═══ GIVEN INFORMATION ═══

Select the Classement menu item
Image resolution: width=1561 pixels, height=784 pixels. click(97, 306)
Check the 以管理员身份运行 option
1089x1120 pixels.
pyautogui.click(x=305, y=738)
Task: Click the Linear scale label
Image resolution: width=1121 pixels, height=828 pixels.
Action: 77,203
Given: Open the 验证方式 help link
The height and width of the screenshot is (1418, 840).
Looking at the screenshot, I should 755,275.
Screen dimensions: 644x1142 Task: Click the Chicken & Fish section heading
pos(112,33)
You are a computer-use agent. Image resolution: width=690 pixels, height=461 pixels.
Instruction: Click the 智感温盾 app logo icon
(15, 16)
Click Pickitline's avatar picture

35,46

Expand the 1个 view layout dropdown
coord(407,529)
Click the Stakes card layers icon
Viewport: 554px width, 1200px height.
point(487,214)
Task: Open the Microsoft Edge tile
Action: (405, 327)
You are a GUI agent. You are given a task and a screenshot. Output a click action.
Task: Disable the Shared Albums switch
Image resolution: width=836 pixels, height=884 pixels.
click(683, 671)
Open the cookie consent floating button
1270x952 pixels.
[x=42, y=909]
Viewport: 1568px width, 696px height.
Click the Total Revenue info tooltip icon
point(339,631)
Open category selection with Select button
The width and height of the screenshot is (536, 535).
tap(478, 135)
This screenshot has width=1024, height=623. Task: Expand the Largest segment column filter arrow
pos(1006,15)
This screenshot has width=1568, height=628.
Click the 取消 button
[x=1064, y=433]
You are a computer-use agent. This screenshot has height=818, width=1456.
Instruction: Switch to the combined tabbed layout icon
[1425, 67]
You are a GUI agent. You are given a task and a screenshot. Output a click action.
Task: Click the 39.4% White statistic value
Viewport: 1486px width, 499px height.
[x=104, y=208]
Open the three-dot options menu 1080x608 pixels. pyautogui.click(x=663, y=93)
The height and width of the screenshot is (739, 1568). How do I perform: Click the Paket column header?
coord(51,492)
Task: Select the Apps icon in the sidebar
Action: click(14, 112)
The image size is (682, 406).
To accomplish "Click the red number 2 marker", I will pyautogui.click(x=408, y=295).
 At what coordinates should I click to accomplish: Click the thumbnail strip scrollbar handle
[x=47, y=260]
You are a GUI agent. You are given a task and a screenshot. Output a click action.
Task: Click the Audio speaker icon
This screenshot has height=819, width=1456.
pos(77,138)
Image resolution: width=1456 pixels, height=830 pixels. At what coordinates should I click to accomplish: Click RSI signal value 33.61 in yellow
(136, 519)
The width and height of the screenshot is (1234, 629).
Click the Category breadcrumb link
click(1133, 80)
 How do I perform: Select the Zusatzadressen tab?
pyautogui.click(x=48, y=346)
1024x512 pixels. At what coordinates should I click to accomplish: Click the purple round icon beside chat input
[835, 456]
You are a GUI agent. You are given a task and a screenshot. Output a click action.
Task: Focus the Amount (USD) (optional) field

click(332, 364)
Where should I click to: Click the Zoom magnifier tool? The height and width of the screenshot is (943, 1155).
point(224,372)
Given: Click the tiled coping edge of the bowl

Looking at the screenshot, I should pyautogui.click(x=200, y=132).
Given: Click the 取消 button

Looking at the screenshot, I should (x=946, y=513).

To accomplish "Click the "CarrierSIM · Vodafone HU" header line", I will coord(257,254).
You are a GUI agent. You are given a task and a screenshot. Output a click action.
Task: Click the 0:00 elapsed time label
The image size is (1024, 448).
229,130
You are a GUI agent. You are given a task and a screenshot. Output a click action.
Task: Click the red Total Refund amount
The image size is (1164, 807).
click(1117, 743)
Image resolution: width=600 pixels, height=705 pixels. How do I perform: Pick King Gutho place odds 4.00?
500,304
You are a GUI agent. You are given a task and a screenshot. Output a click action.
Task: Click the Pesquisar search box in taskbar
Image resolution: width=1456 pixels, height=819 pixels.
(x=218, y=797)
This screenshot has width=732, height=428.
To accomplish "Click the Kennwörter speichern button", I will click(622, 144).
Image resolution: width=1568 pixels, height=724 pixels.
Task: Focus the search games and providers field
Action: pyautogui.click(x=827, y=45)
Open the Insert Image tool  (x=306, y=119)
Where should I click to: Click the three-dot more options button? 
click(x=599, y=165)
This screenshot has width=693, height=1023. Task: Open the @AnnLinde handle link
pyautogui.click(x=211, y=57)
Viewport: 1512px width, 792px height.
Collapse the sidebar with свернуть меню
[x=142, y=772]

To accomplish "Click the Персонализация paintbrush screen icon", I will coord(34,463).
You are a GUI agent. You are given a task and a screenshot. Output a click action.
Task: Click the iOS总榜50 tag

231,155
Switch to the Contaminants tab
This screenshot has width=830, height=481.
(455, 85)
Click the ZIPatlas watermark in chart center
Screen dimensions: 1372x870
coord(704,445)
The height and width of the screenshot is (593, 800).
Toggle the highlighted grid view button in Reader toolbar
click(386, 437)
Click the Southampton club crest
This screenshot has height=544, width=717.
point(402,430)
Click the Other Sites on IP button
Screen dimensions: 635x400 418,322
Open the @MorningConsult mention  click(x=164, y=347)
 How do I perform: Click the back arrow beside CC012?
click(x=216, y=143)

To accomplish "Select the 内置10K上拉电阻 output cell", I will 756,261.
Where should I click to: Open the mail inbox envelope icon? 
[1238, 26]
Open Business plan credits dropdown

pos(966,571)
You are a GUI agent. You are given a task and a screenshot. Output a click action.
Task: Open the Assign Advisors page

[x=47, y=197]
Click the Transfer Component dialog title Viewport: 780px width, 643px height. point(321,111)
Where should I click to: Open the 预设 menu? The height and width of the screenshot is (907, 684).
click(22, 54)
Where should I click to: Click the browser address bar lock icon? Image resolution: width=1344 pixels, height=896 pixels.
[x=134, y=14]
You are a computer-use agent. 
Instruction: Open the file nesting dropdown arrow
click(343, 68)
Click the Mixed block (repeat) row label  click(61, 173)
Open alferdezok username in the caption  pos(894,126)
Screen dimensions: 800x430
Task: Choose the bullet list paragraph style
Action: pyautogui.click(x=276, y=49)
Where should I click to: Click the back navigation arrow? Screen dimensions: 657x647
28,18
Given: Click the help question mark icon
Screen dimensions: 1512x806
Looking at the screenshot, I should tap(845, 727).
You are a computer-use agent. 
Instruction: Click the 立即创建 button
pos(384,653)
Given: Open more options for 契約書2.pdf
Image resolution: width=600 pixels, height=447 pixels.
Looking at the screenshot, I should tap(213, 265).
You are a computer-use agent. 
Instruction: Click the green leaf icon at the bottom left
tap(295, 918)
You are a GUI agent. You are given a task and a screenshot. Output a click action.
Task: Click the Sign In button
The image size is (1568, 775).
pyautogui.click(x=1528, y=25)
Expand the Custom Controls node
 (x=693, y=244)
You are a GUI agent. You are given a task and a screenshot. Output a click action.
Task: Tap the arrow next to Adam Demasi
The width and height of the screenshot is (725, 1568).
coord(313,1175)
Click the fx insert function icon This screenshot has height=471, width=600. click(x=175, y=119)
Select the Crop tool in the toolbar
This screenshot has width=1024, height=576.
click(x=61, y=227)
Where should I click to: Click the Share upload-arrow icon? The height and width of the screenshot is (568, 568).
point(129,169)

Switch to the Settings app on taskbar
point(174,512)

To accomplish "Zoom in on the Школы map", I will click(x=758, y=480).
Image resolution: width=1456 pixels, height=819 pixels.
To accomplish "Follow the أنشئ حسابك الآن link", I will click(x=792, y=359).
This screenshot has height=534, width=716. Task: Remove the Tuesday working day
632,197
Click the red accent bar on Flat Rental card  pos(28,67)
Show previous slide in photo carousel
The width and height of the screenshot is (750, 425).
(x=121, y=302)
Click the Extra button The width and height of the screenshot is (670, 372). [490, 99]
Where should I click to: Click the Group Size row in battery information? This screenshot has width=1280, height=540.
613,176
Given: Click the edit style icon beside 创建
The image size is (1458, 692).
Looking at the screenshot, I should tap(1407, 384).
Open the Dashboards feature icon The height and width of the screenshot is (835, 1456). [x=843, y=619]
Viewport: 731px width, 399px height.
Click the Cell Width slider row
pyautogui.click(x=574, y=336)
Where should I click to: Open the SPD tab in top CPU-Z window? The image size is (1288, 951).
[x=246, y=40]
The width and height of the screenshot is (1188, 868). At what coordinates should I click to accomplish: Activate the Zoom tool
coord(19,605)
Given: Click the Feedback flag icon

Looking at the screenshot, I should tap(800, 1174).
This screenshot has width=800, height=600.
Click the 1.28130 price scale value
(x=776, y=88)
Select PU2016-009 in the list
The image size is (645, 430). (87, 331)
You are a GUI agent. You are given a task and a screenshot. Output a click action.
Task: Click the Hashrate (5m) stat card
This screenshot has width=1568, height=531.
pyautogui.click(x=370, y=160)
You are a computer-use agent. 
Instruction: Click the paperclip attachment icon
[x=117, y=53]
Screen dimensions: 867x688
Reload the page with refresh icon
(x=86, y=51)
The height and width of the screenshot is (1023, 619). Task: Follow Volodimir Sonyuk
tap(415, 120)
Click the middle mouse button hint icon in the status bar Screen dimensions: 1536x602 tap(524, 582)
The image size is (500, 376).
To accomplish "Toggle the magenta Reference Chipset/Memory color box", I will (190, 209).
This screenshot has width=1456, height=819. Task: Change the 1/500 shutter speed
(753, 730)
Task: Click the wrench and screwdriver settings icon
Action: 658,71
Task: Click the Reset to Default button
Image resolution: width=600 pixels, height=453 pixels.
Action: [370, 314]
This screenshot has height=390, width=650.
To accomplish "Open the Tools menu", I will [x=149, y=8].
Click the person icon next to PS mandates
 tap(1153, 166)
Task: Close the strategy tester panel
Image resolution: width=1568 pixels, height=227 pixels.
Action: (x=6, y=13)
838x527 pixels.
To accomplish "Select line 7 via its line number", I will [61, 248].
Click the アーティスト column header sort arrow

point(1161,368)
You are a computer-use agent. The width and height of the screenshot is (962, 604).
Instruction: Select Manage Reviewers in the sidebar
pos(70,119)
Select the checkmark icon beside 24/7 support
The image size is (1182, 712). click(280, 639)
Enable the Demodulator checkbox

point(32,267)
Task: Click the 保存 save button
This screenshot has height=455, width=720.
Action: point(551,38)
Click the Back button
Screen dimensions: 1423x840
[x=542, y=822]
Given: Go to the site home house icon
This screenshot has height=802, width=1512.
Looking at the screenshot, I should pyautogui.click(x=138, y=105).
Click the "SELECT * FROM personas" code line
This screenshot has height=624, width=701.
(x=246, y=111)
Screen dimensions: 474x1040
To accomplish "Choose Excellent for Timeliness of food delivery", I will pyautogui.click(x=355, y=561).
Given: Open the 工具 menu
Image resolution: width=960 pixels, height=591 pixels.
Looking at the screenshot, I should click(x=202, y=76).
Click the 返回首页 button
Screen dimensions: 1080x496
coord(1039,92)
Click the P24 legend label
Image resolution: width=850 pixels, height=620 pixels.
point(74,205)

═══

■ **EXERCISE REQUIREMENTS**:
Of the lines above, output exactly those from the line bearing "Instruction: Click the 智感温盾 app logo icon" through the line bearing "Open category selection with Select button", inclusive.

■ **RESULT**:
Instruction: Click the 智感温盾 app logo icon
(15, 16)
Click Pickitline's avatar picture

35,46

Expand the 1个 view layout dropdown
coord(407,529)
Click the Stakes card layers icon
Viewport: 554px width, 1200px height.
point(487,214)
Task: Open the Microsoft Edge tile
Action: (405, 327)
You are a GUI agent. You are given a task and a screenshot. Output a click action.
Task: Disable the Shared Albums switch
Image resolution: width=836 pixels, height=884 pixels.
click(683, 671)
Open the cookie consent floating button
1270x952 pixels.
[x=42, y=909]
Viewport: 1568px width, 696px height.
Click the Total Revenue info tooltip icon
point(339,631)
Open category selection with Select button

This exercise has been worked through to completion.